Ich weiß nicht, wie lange ich dort stand, an meine Großmutter gelehnt, mit der wogenden Masse zu meinen Füßen, die ich mich weigerte, als eine Ansammlung empfindungsfähiger, atmender Wesen anzuerkennen. Ich versuchte, den schmutzig-grauen Scheiterhaufen aus getrocknetem Pilzgewächs zu ignorieren, unfähig zu begreifen, dass irgendwann in der nächsten Mnega meine Mutter dort stehen und brennen würde.

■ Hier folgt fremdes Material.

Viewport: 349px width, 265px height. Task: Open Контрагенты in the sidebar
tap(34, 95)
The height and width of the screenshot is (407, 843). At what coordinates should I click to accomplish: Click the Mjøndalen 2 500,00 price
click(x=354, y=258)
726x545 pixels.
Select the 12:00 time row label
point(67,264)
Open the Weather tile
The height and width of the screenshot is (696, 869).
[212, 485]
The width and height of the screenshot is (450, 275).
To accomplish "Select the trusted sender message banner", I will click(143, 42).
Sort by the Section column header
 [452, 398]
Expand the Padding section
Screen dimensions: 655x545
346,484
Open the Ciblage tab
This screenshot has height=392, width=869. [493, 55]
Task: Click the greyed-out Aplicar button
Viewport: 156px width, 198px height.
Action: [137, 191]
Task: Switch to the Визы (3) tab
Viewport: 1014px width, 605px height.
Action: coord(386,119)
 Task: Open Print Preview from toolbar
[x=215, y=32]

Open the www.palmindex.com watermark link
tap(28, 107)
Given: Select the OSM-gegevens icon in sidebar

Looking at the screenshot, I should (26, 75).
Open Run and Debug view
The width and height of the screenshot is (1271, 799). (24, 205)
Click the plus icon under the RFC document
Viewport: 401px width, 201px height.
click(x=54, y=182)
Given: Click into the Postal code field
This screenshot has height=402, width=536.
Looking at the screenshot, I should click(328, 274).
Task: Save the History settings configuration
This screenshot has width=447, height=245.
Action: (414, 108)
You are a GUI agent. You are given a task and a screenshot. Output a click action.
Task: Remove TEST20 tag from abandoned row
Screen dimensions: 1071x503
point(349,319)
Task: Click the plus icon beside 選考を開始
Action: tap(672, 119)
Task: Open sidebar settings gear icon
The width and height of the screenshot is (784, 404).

Stattdessen suchte ich unter den Neoly-Männern, die in vorderster Front auf der schmachvollen Tribüne standen, immer und immer wieder meinen großen Bruder, der nicht weit von unserem Podest in die geifernde Menge blickte, das Gesicht kalkweiß. Er stand zwischen meinem Vater und dem alten Neoly, die beide eine identische steinerne Miene zur Schau trugen. Ihre Augen wirkten wie glänzender Obsidian. Ich wusste, dass mein kleiner Bruder irgendwo weiter hinten bei meiner anderen Großmutter stand, aber nach ihm suchte ich nicht; mir war klar, würde ich seinen Blick einfangen, würde ich die Tränen nicht zurückhalten können, und die Befriedigung, mich weinen zu sehen, wollte ich keinem einzigen dieser Bastarde geben, die gekommen waren, um meiner Mutter beim Sterben zuzuschauen.